Memories of RAO: from Spray to Maupin and Time Station 6.
My pace van rolled up along-side me. The passenger window was down. Justin was driving and leaning across to yell.
“Do you want the good news or the bad news?”
“Give me the good news,” I shouted back.
“Eric is right behind us,” he said.
That wasn’t good news. I looked over my shoulder. Eric was coming down the road like a locomotive with a full head of steam.
In another moment, he was riding with me.
“Hey man,” he said. He was smiling but the lines in his face showed he was worried. “It’s gonna be close.”
What is he talking about? Does he mean ‘how’ we’d finish, or ‘if’ we’d finish?
Either way, Eric was hammering and I was running on empty. I couldn’t hope to match his pace. I’d won my battle with nausea, but I had lost interest in eating and my rolling speed showed it. More threatening, though, was my head-space. Watching Eric pull away crushed me.
It didn’t take long before I recognized what was happening. I decided to stop the bike and let him go.
“I’m bonking, big time,” I told my crew. “Break-out the gel.”
We’d been keeping the Hammer Espresso in reserve. It was to be my source of caffeine if I needed it. No one argued. Bert went into the van and came back with a flask. I took a long pull on the bottle. My throat was raw and it burned as it went down.
This strange elixir has resurrected me before. I prayed it would do its magic again.
I took another pull on the flask. 270 calories down the hatch. I clipped into the pedals and started rolling.
Now it was time to start working on my attitude. The thing to do when your head’s in the dumper is to take stock of the reasons you’re out here in the first place. I have pulled through some really rough patches this way, when my knee has blown-up so bad that I’ve cried.
This time, my issues were mostly mental. Eric and I are buddies. We’ve ridden thousands of miles and pulled each other over 100 mountain passes on the road to RAO. I beat Eric to the first four time stations. The gap I cracked-opened on Battle Mountain endured for 16 hours. But here, on Bake Oven Road – less than 80 miles to the finish line – Eric was putting the hurt on me in a way that Ibuprofen couldn’t touch.
I recited my goals:
- Finish in time
- Finish in less than 40 hours
- Qualify for Race Across America.
Beating Eric was never on the list. Let go of it.

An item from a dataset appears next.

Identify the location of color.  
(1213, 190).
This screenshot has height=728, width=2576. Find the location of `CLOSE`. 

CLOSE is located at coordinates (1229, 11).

Finishing in less than 40 hours was out of the question. But finishing within the time limit was still do-able. It seemed like I was setting the bar too low when I set that goal, but with more than half the field out of this race, finishing in time seemed noble and worth every bit of effort I had left.
As for qualifying for RAAM, initially, the goal seemed so audacious that I didn’t share it with anyone. But now, miraculously, it too was in reach.
The calories and the caffeine were doing their job. I felt a renewed sense of purpose, which would stay with me for the rest of the race. It was a damn good thing. My most difficult battles were still in front of me.